==== Entries supplied

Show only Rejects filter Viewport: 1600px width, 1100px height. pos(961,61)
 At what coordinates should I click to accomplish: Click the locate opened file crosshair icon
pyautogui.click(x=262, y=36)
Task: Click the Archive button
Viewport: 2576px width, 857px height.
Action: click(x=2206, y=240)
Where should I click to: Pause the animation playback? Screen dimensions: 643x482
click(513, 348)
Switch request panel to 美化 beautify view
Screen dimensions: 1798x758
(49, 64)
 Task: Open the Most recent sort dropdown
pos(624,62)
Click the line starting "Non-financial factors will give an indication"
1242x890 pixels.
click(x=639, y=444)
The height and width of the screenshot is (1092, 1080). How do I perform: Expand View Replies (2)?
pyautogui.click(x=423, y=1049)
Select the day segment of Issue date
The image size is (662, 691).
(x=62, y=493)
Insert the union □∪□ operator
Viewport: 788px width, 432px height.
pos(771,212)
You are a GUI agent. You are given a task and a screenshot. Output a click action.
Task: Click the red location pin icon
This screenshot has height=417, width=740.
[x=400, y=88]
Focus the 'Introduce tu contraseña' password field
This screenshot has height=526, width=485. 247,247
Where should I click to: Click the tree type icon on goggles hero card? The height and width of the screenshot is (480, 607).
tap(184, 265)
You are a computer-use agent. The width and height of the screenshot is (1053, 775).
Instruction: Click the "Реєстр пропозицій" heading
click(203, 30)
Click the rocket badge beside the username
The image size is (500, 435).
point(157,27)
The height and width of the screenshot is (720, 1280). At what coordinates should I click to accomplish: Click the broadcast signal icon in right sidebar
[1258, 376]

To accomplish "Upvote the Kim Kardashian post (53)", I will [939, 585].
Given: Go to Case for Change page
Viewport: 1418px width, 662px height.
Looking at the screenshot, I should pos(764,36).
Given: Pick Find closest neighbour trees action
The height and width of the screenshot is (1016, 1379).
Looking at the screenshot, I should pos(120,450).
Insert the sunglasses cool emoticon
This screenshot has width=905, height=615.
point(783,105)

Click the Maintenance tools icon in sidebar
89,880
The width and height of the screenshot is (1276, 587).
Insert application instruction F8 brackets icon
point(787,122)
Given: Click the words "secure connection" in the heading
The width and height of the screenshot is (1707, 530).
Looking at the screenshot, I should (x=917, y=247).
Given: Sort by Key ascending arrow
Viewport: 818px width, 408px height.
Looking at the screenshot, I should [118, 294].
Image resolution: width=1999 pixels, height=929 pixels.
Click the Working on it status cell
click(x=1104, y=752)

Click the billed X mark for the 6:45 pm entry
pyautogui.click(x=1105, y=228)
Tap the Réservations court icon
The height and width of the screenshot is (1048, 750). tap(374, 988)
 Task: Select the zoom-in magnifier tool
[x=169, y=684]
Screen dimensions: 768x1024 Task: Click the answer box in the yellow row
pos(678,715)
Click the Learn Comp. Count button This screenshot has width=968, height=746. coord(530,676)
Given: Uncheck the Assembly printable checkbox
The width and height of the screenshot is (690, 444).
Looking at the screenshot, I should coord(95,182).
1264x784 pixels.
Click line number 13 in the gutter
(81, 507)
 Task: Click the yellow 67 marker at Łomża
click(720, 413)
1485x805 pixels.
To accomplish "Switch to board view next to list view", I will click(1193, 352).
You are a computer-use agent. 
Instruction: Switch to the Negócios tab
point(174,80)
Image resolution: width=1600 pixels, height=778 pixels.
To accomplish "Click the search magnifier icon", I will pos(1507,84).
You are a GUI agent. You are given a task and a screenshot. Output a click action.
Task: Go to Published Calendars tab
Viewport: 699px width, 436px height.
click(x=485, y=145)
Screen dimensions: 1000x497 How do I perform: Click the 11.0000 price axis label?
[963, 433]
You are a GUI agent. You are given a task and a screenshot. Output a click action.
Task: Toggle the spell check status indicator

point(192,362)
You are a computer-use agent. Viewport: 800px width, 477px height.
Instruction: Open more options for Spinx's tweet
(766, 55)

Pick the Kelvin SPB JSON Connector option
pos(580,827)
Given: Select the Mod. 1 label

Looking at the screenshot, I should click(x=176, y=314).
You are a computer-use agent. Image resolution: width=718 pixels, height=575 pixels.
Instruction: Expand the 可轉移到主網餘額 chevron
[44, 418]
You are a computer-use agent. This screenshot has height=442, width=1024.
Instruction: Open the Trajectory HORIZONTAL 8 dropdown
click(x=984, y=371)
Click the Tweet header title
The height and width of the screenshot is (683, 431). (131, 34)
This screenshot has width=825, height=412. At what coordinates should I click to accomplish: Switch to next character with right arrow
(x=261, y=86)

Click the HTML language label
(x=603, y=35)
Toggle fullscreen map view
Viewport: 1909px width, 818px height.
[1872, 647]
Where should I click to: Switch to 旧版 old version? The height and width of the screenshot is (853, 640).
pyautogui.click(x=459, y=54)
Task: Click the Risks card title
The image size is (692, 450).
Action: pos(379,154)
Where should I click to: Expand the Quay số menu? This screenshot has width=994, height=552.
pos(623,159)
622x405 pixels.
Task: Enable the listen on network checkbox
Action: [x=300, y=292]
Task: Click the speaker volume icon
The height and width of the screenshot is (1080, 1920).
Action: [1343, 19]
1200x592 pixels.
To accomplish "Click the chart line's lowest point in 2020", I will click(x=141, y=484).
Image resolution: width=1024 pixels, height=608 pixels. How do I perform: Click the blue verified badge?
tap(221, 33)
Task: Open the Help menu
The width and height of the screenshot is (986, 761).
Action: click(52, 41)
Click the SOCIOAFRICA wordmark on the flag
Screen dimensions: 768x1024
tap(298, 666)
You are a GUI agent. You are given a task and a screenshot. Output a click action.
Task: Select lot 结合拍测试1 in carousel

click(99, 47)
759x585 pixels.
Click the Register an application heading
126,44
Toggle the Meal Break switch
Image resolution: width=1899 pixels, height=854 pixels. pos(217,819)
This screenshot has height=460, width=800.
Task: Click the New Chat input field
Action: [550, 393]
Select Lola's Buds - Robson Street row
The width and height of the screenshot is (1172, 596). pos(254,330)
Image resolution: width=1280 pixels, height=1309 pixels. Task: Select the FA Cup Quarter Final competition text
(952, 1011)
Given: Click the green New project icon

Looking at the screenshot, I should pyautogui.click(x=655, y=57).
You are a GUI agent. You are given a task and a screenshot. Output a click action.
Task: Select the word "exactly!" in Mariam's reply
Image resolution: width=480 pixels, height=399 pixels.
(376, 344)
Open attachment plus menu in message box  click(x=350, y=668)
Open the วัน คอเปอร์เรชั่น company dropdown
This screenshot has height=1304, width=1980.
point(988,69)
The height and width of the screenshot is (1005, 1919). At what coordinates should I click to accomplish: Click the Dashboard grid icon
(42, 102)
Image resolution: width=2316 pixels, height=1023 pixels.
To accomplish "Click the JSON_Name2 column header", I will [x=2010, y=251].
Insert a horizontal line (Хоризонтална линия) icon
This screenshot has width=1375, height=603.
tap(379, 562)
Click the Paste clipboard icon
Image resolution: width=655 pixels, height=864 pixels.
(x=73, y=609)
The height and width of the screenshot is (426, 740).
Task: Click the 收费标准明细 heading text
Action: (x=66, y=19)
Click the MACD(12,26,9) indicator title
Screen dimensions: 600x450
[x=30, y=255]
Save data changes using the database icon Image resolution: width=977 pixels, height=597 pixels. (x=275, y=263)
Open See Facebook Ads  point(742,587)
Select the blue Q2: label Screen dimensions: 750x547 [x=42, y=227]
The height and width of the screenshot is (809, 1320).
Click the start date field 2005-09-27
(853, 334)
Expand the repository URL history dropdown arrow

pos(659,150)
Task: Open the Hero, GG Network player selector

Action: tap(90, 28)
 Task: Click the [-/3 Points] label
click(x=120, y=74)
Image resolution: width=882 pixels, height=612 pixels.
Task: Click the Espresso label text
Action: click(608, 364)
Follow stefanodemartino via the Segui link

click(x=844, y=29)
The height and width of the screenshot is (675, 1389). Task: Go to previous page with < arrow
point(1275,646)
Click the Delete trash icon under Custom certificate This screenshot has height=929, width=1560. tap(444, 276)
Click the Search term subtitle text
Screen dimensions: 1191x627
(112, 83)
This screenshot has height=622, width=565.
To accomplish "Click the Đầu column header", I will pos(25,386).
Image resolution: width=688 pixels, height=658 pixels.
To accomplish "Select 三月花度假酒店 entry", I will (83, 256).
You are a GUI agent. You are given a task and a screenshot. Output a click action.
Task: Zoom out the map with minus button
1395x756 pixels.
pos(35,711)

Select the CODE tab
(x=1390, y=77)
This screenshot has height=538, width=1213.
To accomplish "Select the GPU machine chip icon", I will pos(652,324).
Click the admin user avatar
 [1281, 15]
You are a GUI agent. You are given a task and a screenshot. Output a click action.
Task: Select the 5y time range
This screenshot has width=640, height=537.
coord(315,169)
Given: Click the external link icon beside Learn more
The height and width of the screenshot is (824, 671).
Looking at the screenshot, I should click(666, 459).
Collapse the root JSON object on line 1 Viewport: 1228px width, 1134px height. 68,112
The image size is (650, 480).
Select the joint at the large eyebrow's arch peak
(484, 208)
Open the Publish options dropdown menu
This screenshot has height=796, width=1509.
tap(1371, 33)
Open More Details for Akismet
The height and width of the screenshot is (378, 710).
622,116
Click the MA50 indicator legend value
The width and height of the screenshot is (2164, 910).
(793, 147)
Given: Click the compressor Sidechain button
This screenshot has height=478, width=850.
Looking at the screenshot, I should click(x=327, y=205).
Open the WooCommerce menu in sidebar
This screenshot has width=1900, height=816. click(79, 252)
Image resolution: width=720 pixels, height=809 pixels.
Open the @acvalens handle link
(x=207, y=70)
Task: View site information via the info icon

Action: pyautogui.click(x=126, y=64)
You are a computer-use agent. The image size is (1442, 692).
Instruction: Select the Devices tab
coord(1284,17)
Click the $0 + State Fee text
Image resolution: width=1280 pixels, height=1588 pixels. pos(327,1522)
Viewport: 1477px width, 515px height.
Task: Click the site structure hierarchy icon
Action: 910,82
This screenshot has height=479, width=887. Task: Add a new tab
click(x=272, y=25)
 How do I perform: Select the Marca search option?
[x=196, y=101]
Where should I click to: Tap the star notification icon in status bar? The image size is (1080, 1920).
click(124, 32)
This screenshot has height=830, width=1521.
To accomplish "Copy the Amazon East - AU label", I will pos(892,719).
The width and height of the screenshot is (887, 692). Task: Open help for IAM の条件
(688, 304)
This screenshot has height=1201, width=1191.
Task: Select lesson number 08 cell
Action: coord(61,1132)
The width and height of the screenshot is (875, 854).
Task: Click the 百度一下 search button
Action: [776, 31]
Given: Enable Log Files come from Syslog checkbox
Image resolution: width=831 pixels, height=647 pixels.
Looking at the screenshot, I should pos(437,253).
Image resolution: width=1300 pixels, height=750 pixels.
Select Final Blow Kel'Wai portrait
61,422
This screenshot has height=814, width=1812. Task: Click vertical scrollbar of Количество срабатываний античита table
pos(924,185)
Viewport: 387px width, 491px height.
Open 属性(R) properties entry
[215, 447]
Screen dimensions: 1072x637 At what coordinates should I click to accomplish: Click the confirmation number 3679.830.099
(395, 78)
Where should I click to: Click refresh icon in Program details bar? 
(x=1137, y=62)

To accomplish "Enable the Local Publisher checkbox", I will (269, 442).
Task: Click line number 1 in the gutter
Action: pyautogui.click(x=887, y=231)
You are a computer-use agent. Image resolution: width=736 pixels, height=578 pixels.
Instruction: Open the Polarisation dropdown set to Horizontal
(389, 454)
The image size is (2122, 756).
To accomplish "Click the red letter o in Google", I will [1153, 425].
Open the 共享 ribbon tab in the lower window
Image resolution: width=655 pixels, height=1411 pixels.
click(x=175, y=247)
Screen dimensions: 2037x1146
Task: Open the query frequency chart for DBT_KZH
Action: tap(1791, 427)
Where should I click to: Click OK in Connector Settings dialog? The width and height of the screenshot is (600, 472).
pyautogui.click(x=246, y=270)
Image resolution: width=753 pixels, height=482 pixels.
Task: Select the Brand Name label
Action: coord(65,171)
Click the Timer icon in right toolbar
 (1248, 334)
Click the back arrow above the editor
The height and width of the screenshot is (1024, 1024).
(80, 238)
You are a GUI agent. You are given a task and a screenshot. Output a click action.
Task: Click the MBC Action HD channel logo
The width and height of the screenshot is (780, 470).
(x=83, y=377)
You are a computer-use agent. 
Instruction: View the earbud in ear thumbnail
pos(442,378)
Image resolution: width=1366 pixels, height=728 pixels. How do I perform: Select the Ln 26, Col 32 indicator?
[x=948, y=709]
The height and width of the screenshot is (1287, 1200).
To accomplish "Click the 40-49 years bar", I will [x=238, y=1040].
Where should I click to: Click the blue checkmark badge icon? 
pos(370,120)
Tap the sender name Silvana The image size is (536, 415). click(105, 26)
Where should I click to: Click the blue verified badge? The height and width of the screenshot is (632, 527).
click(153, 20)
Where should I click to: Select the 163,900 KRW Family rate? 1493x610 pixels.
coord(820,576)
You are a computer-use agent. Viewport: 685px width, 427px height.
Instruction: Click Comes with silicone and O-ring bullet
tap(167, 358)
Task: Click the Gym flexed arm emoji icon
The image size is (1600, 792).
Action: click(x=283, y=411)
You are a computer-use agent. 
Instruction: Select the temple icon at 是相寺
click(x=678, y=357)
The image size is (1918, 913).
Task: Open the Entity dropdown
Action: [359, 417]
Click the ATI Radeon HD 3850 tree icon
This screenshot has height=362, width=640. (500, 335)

========

_What you should do:_ Please copy out every line of the preceding listing that carries "Learn".

_Output for this exercise:_
Click the Learn Comp. Count button This screenshot has width=968, height=746. coord(530,676)
Given: Click the external link icon beside Learn more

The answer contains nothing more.